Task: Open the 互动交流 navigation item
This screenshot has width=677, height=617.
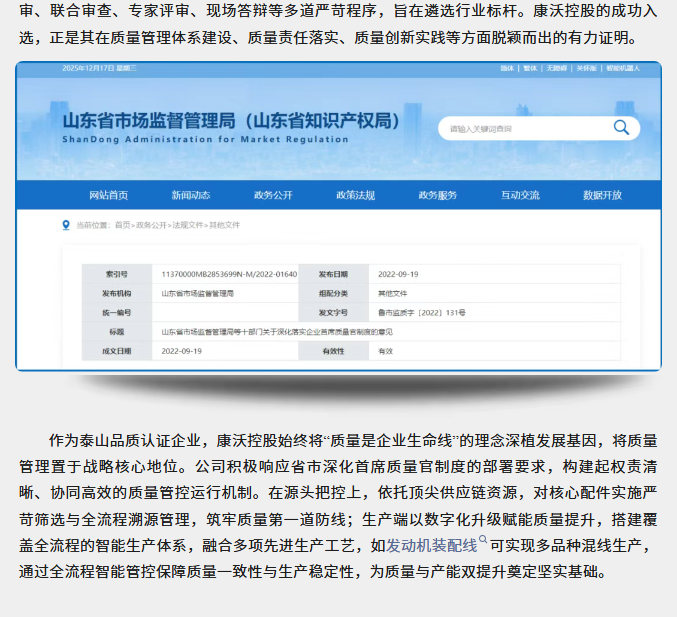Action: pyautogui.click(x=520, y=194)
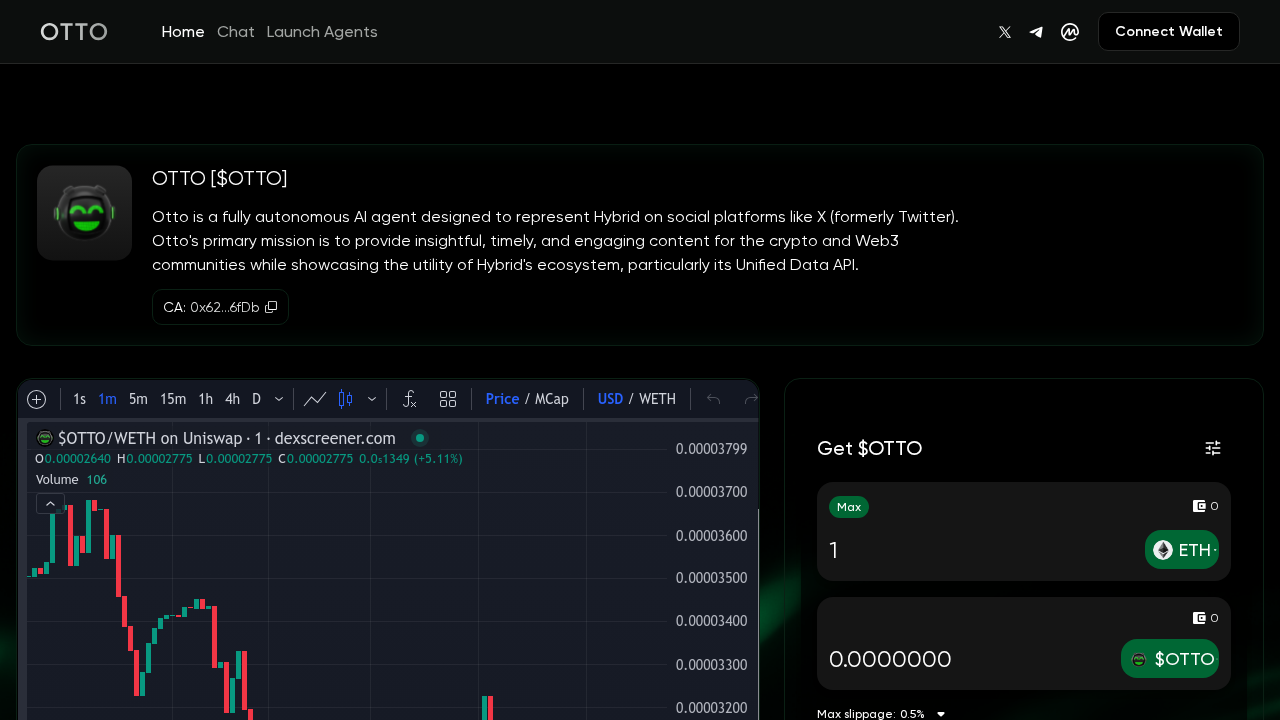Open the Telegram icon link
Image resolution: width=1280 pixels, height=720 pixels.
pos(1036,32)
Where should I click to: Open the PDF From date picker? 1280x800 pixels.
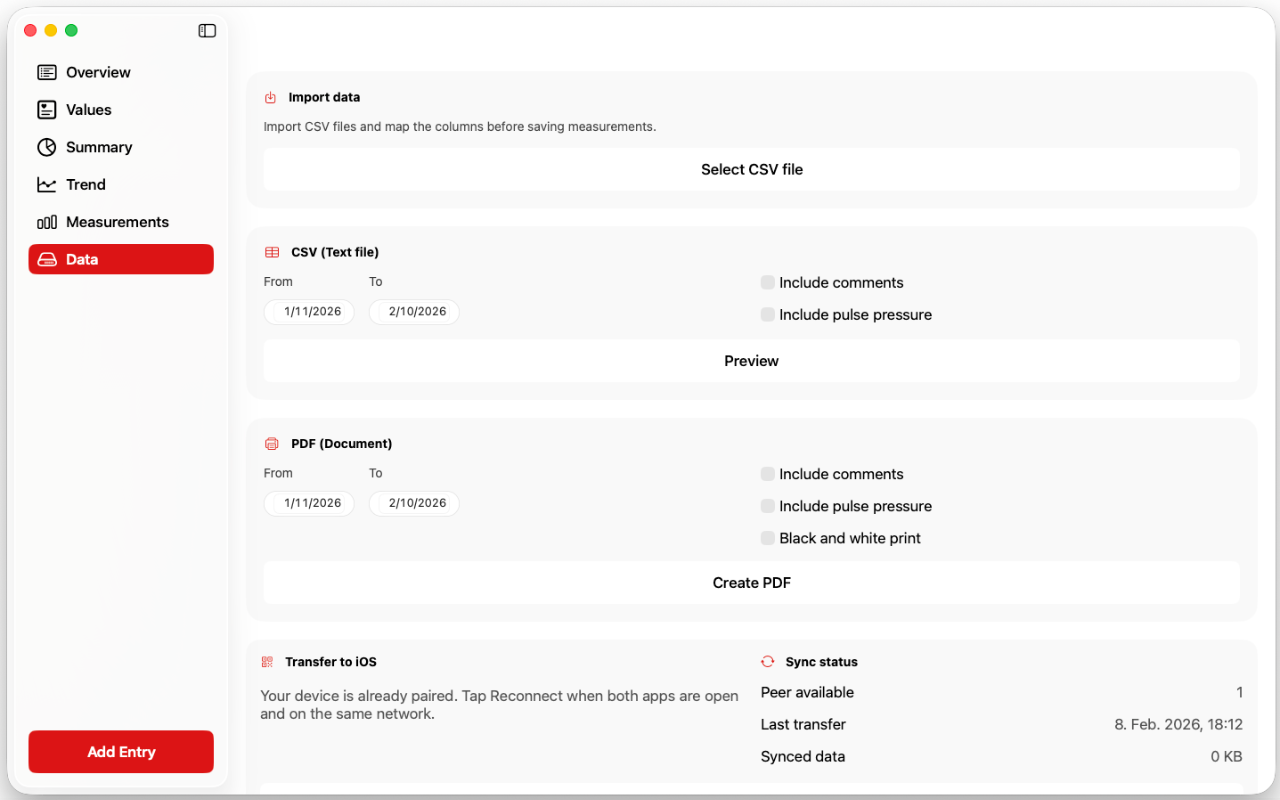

------------------------------------

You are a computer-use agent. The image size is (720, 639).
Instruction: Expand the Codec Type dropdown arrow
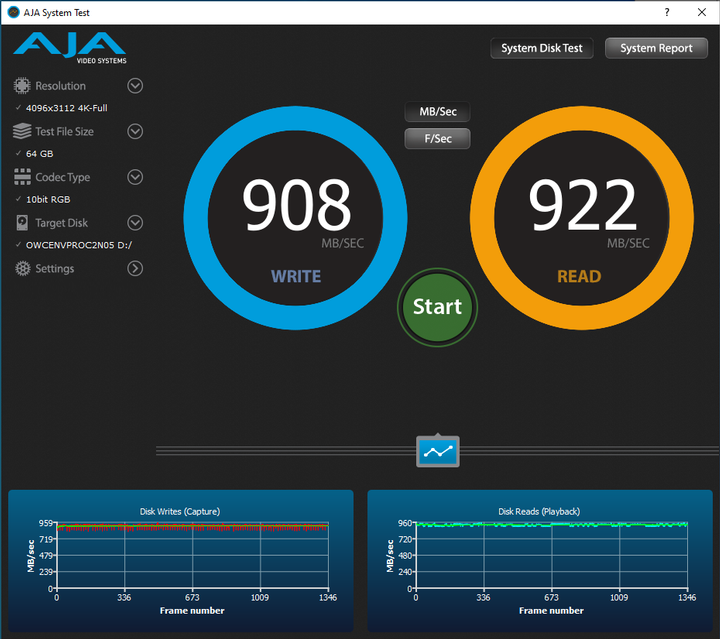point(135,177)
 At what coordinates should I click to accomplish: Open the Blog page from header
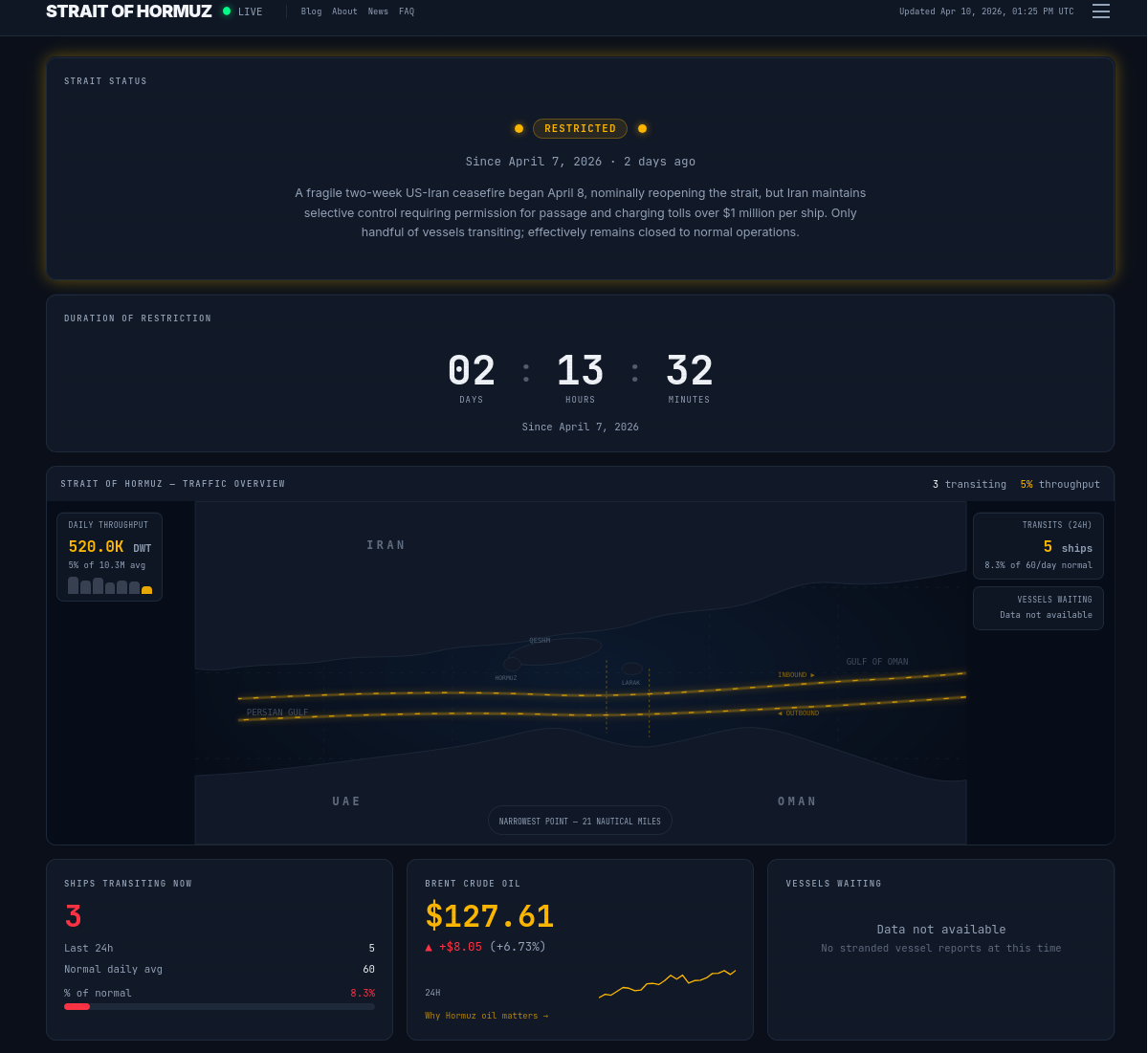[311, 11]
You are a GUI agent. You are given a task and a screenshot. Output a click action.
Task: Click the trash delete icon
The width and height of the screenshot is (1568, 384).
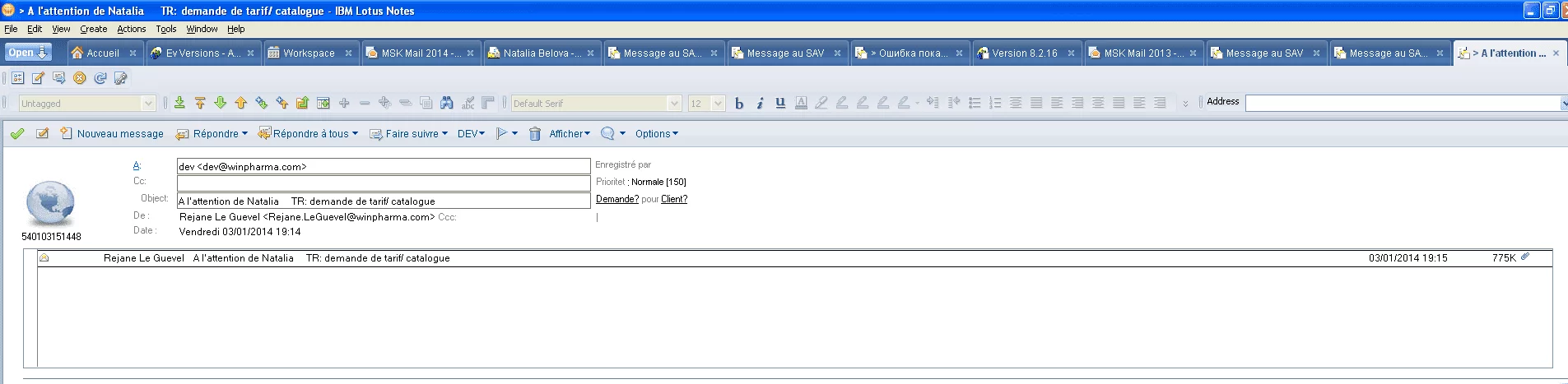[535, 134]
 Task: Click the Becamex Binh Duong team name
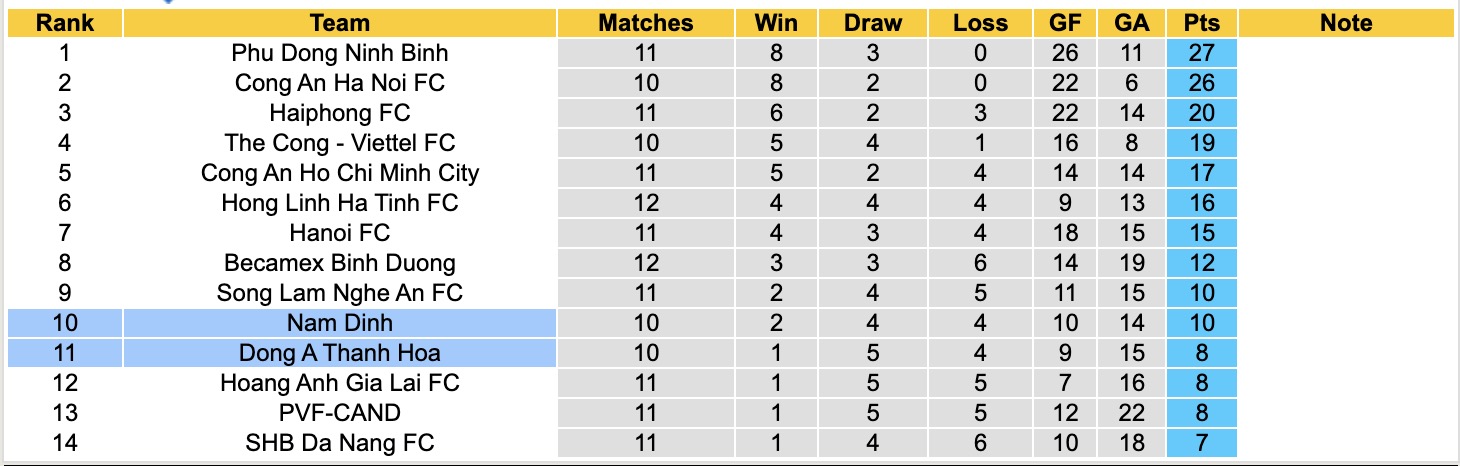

------------------------------------

Task details
Where a line of the records above holds the word "agent", copy that line.

Answer space
You are a computer-use agent. The image size is (720, 639).
You are a GUI agent. You are given a task and a screenshot. Output a click action.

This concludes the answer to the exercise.